Over the past few years of my clinical practice I feel I have been bombarded with the opportunity to alter techniques, materials, systems and protocols to try and improve.

I think I have reached a stage where if I try to change anything else I will never know where I started and I will never know whether things are any different.

I know this is the province of Governments to alter the structure of the Health Service or Education so that in 4 years time they can alter it again and it’s difficult to compare with what happened before. The perennial urge for changing something for changes sake.

From my point of view there is a point at which this becomes destructive and merely distracts your attention from trying to get the best results from the systems you are already using. Today that happened in a conversation with Geistlich Bio Materials.

I have a long standing relationship with Geistlich Bio Materials since 1998, I have used their products for that length of time and as far as I am concerned they are tried and tested with very little in the market that provides a better alternative.

It was interesting to note that recently Geistlich celebrated their 1000th publication into the use and clinical applications of their materials. 30 years of Bio-Oss and 20 years of Bio-Gide with over 10 million patient experiences.

This is not a plug for Geistlich Bio Materials at all, it’s just an example of a business which is playing the long game, trying to promote it’s product, not changing at every opportunity and trying to provide long term data on something that is successful and predictable.

You may wish to chase other options, you may wish to go cheaper but there is an old adage that I have written in these pages before by Andre Schroeder the Founder of the ITI and developer of the ITI dental implant system on changing a product, you can read that here.

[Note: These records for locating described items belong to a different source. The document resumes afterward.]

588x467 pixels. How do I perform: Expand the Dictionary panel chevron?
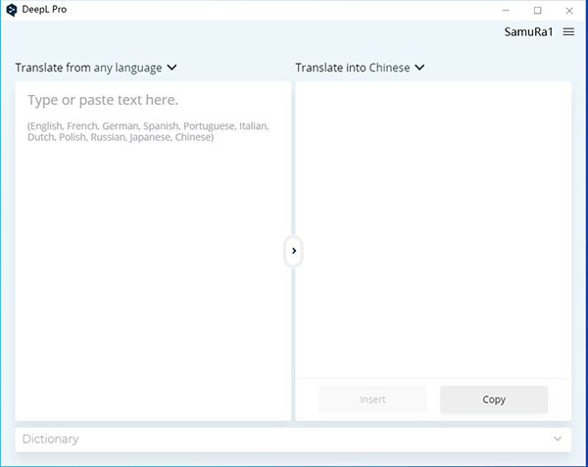[559, 439]
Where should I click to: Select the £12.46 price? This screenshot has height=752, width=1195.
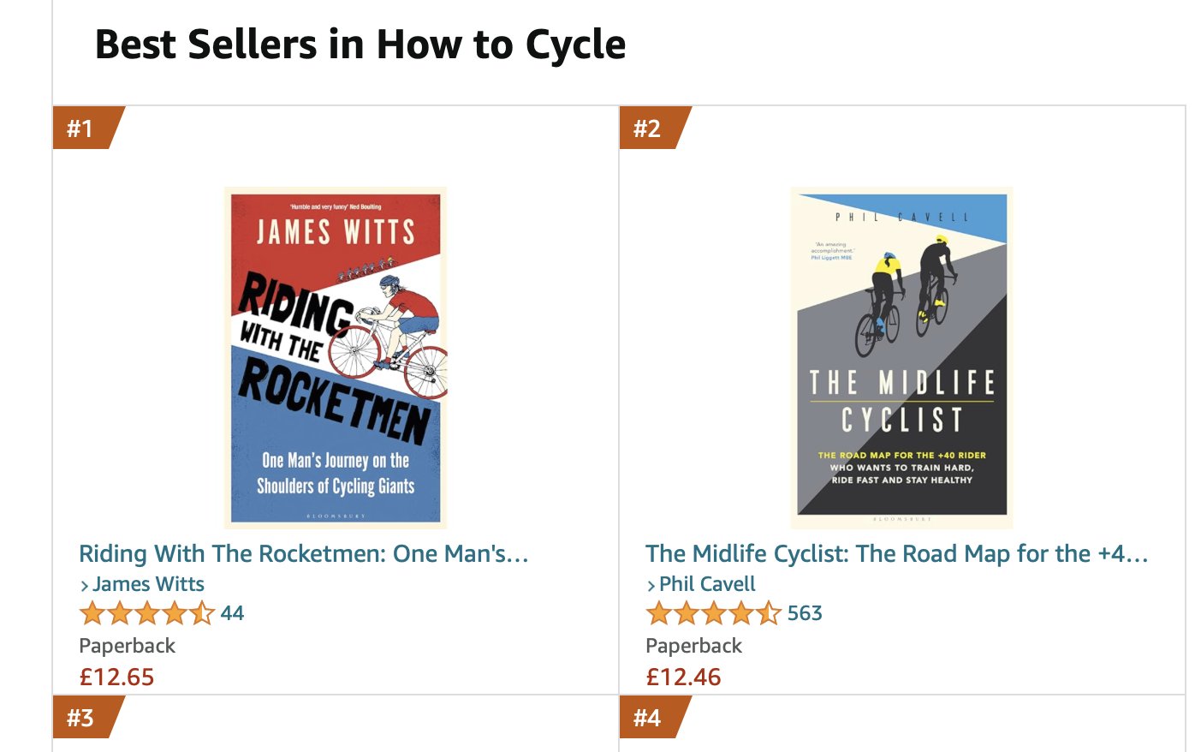683,677
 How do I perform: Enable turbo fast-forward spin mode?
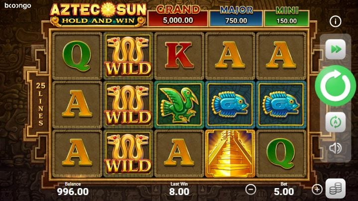336,49
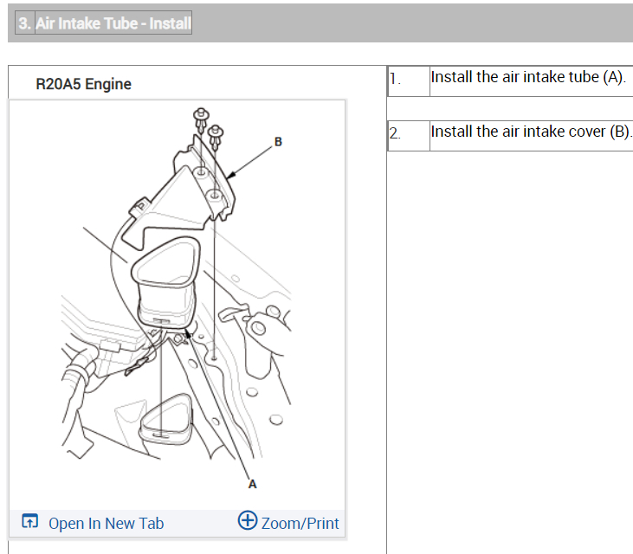633x554 pixels.
Task: Click step number 1 cell
Action: [x=409, y=81]
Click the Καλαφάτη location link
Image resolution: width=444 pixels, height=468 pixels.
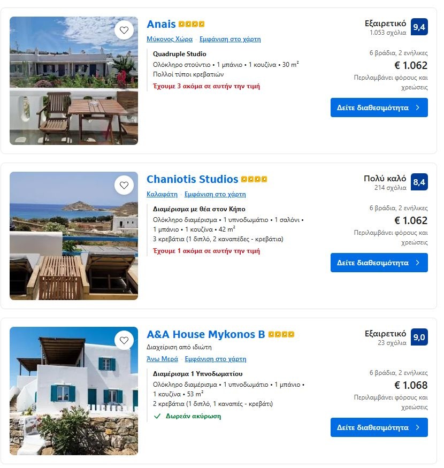[x=163, y=194]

Final note: it is easy to think that what the patient is buying in a dental implant service is the dental implant and materials but that is not the case. That is a tiny proportion of what the patient is buying and the major proportion of what the patient is buying is the expertise of the clinician. If you have entered into a war with neighbouring practices of selling dental implants then you’re in the wrong game. Exit that war and re-enter the war of selling expertise, at that stage the cost of bio materials and implants becomes increasingly less significant.